Deeply analyze the principle and application of java servlet filter
1. Servlet filter 1.1 what is a filter? A filter is a program that runs on the server before its associated servlet or JSP page. Filters can be attached to one or more servlets or JSP pages and can check the request information entering these resources. After that, The filter can make the following choices: ① call resources in a conventional way (that is, call the servlet or JSP page). ② use the modified request information to call the resource. ③ call the resource, but modify it before sending the response to the client. ④ block the resource call, instead go to other resources, return a specific status code or generate replacement output. 1.2 the basic principle of servlet filter is that servlet is used as a filter It can process customer requests. After processing, it will be handed over to the next filter for processing. In this way, the customer's requests will be processed one by one in the filter chain until the request is sent to the target. For example, there is a web page to submit "modified registration information" in a website. When the user fills in the modified information and submits it, the server needs to do two things: judge whether the client's session is valid; Uniformly code the submitted data. These two tasks can be handled in a filter chain composed of two filters. When the filter is processed successfully, send the submitted data to the final target; If the filter processing is unsuccessful, the view will be sent to the specified error page.

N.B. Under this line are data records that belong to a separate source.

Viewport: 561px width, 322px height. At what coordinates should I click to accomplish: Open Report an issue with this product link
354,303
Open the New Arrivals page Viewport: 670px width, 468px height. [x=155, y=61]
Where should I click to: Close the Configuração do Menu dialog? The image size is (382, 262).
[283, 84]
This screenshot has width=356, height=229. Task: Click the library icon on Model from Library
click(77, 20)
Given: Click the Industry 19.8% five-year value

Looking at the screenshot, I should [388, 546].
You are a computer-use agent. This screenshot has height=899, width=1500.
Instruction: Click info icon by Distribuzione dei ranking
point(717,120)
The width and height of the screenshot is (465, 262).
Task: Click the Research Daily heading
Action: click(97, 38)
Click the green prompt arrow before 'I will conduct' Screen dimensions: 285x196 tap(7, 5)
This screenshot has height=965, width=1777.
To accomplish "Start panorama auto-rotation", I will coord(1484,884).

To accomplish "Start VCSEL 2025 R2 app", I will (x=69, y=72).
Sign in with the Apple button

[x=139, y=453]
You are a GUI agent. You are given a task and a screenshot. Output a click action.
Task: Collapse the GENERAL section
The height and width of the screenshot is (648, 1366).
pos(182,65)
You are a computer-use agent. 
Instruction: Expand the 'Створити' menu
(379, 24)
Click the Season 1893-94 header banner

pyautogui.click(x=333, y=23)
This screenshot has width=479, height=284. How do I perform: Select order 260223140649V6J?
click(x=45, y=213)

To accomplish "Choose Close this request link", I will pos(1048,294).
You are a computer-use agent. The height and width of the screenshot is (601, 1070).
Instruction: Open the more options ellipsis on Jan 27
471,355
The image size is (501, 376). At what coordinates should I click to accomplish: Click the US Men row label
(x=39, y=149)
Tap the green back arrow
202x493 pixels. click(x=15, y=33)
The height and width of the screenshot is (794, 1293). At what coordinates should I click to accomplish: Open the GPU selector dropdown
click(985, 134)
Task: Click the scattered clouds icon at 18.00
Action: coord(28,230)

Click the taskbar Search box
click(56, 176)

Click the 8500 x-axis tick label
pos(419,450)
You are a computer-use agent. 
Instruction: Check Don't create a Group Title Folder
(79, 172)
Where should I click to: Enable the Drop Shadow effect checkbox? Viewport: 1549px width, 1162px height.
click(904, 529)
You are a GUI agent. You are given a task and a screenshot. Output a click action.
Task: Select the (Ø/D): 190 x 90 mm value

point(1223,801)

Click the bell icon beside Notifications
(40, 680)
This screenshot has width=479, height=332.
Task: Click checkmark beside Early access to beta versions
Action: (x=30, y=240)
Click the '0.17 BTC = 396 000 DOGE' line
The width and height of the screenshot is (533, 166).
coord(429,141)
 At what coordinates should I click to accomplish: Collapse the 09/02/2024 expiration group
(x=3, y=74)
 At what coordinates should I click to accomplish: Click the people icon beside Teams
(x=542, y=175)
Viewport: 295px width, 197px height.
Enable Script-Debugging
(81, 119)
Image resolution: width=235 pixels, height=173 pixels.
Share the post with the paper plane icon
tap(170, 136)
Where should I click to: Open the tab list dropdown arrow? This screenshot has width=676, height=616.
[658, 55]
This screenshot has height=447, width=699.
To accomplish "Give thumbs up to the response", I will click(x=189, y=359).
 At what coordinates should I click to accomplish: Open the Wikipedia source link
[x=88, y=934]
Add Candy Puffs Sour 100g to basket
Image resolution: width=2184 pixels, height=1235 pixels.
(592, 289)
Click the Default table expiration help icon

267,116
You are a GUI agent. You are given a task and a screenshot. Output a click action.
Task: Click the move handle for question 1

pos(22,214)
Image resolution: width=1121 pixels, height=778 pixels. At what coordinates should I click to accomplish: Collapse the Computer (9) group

2. Servlet filter development steps the steps of developing servlet filter are as follows: ① write the servlet class that implements the filter interface. ② On the web Configure filter in XML. To develop a filter, you need to implement the filter interface. The filter interface defines the following methods: ① destroy() is called by the web container to initialize the filter. ② init (filterconfig filterconfig) is called by the web container to initialize the filter. ③ dofilter (ServletRequest request, servletresponse response, filterchain chain) specific filter processing code.
3. A filter framework instance simplefilter1 java
SimpleFilter2. java
web. xml
Open any page in the web container and output the results: (note the request / response order executed by the filter)
4. Report filter let's try a simple filter. As long as the relevant servlet or JSP page is called, it will print a message to the standard output. To achieve this, the filtering behavior is performed in the dofilter method. Whenever the servlet or JSP page associated with this filter is called, the dofilter method generates a printout listing the requesting host and the URL of the call. Because the getrequesturl method is located in HttpServletRequest instead of ServletRequest, the ServletRequest object is constructed as HttpServletRequest type. Let's change simplefilter1 in Chapter 3 java。 SimpleFilter1. java
web. XML settings remain unchanged, the same as Chapter 3. Test: enter [url] http://localhost:8080/Test4Jsp/login.jsp [/ url] result:
5. Under the filter during access (use servlet initialization parameters in the filter), use init to set a normal access time range and record those accesses that are not in this time period. Let's change simplefilter2.java in Chapter 3.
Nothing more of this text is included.